Evidence Artifact

Documented for Akmon 2.0.0.

Who this is for

Developers and reviewers who need portable run evidence for CI and audit workflows.

What you will have at the end

  • A clear model of what Akmon records in evidence artifacts.
  • Commands to validate artifact integrity and enforce reliability gates.

Prerequisites

  • A completed headless run (akmon --task ...) that emitted artifacts.

Steps

  1. Run a headless session to produce evidence.
akmon --task "run tests and summarize failures" --output json --yes | tee run.json
  1. Locate the evidence artifact path.

Akmon writes a deterministic evidence artifact per successful/budget-stopped headless run:

.akmon/evidence/<session-id>.json

You can override the location with --evidence-path <path>.
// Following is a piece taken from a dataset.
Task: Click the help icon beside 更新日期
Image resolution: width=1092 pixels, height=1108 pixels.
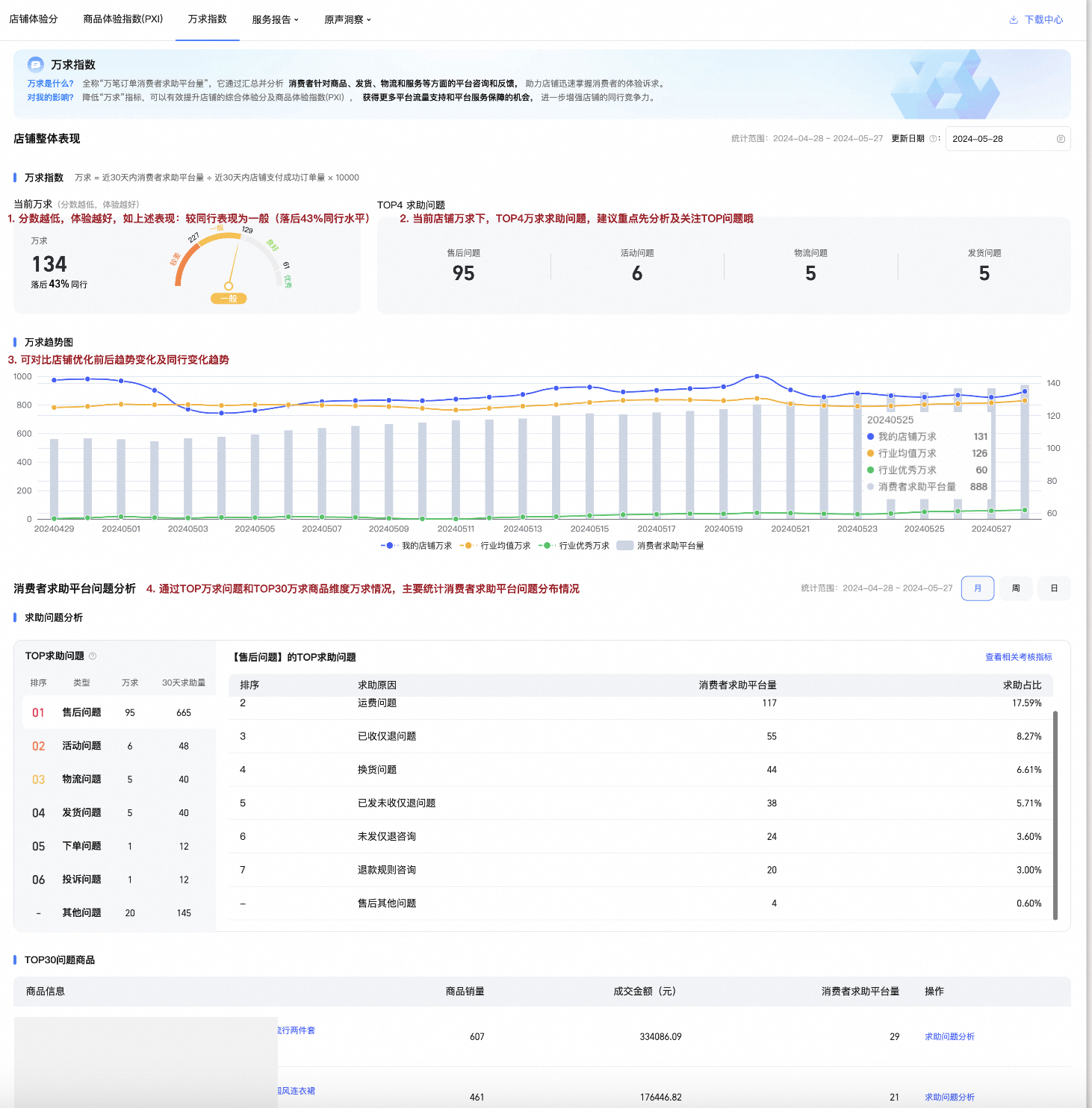Action: tap(933, 139)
  1. Verify evidence and linked audit chain:
akmon evidence verify .akmon/evidence/<session-id>.json

Why it exists

The artifact is designed for CI/PR automation and links:

  • replay metadata (replay_metadata hashes),
  • audit-chain integrity (audit.audit_chain_valid, session_final_hash),
  • policy decision summary,
  • tool execution timeline + aggregates,
  • reliability/SLO metrics,
  • touched files and verification outcomes.

Schema version

Artifacts include:

  • evidence_schema_version (currently evidence.v1)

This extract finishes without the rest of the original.